This article stems from a lifelong interest in science and in science fiction, also a long correspondence with Poul Anderson, who wrote a series of Time Patrol novels, and finally a May 2022 discussion panel at the ConQuesT science fiction and fantasy convention in Kansas City.

What is time? What is time travel? What have scientists said about these subjects, and perhaps more fittingly, what stories have been written about it? Amongst those stories, what presumptions are made, and phenomena described?
This essay is a quick overview, done as thoroughly as possible, with examples from legend and scripture and speculative fiction. Meanwhile, brilliant scholars employ math and physics and (to the extent possible) experiments, to analyze the mind-boggling detailed possibilities.



Types

A) One class of time travel subgenre science fiction involves time viewers, a one-way method of seeing past events. Great mysteries could be solved, and awesome discoveries made. Also, considering the past includes five minutes ago, privacy and secrecy might be utterly obliviated. (As depicted in Baxter & Clarke's novel The Light of Other Days.)

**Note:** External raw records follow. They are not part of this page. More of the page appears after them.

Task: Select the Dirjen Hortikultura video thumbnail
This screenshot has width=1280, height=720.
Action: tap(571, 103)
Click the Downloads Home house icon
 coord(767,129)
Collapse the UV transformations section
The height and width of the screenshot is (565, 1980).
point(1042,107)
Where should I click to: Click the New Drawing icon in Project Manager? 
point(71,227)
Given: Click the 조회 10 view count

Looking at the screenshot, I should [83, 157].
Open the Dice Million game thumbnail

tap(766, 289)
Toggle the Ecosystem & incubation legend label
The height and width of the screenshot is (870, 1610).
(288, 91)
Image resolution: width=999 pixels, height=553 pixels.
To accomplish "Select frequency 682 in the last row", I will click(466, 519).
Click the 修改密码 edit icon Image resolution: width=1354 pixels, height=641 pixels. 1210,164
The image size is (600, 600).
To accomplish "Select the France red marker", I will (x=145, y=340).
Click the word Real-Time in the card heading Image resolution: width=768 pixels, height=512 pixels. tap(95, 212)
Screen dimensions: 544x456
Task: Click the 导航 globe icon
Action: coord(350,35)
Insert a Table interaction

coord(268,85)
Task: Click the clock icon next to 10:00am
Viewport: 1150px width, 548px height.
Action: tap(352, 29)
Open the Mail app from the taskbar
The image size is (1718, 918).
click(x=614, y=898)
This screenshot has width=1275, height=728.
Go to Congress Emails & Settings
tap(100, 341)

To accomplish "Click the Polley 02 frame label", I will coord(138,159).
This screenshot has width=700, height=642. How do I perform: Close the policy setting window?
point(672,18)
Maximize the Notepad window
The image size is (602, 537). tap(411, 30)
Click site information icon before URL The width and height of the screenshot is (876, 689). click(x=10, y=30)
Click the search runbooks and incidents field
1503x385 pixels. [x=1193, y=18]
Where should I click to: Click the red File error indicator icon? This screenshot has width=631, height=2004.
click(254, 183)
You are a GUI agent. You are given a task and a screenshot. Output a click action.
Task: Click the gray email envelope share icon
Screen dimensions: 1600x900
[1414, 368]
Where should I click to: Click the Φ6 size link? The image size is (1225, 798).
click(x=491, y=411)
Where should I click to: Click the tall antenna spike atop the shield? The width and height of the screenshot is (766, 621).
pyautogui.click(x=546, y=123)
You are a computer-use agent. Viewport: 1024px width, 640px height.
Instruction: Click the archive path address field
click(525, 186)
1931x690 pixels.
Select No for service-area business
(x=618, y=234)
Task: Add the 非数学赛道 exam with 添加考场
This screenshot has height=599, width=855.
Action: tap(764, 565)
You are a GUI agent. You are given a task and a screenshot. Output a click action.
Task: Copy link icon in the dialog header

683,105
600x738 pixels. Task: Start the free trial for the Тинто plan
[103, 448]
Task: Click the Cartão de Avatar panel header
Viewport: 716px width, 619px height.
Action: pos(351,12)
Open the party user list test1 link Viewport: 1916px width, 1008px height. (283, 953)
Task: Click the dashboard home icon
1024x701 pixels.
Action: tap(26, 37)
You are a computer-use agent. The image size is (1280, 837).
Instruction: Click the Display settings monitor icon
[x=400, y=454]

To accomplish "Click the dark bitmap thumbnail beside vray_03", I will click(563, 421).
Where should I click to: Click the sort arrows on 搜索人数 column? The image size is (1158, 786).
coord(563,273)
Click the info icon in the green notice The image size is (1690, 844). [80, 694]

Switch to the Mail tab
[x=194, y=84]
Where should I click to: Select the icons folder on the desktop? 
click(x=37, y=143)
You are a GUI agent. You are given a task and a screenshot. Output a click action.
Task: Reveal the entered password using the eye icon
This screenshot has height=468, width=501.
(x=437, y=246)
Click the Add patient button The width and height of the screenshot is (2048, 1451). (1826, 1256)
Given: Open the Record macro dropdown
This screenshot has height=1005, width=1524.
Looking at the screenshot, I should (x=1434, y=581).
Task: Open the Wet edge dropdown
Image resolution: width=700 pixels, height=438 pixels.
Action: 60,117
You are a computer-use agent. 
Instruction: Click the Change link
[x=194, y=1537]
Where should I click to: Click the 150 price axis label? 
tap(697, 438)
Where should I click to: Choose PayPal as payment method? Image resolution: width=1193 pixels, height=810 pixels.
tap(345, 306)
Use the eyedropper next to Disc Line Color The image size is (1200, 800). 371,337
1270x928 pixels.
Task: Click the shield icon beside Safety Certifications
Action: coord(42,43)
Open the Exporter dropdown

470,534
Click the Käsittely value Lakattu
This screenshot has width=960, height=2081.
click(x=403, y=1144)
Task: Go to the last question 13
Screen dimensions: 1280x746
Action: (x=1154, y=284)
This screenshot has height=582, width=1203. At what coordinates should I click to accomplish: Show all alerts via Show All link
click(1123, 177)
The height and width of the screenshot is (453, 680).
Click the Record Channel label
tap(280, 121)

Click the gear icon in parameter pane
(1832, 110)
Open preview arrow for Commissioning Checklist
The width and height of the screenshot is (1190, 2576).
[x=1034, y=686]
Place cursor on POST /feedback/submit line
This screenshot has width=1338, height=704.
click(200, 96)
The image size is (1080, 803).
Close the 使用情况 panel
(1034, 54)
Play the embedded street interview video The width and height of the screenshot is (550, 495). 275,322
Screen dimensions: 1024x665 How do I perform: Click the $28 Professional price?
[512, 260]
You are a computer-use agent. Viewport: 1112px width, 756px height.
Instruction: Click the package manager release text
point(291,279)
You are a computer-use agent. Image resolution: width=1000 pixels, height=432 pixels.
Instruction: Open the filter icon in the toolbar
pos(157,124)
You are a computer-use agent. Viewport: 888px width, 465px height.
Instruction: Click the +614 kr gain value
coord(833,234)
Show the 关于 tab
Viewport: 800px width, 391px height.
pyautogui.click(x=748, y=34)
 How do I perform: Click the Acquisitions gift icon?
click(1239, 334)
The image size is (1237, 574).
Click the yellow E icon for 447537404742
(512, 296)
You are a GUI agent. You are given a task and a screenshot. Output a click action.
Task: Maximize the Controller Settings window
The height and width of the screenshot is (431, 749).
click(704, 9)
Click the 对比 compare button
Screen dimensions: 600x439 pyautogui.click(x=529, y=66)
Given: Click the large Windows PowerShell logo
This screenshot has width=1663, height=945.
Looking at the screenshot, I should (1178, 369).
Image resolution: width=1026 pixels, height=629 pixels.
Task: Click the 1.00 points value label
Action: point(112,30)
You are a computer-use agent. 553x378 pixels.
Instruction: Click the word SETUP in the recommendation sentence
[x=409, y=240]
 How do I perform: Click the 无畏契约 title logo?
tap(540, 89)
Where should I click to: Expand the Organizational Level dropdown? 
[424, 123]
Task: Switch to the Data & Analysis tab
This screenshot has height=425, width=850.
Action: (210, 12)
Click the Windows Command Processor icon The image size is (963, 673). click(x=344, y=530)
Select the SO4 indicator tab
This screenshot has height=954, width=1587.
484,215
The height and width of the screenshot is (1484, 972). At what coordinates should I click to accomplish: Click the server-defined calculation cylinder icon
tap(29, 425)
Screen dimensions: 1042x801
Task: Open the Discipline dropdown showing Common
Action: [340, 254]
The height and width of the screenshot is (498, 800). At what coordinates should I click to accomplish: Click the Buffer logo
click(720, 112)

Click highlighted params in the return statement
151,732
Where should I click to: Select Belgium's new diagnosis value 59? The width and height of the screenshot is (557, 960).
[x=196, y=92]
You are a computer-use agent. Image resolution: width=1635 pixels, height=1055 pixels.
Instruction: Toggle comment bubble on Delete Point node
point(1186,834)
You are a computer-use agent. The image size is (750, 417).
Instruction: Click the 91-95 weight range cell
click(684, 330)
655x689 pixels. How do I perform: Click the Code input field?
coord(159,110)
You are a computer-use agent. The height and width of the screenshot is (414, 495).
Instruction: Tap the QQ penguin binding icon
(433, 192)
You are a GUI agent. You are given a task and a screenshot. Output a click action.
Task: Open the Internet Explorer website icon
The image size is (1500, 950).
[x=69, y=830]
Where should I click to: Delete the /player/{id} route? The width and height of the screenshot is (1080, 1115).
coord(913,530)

B) A second class of this science fiction subgenre focuses on the slowing of time. In particular, a character who can greatly slow, or essentially freeze, time itself. The world around them ceases to move, including all the people. Much mischief could be done, as shown in several stories, not all science fiction. It is usually presumed that the protagonist can move items, or touch people, without damaging them. (How they, same as with an invisible person, can still see things, is generally ignored.)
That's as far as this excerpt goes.